_DATA TO USE_.
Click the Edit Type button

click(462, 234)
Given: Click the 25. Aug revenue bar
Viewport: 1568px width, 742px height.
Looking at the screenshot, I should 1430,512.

_WHAT IS REQUIRED_. The reply is to be an exact copy of the listing.

_TASK RESPONSE_.
Click the Edit Type button

click(462, 234)
Given: Click the 25. Aug revenue bar
Viewport: 1568px width, 742px height.
Looking at the screenshot, I should 1430,512.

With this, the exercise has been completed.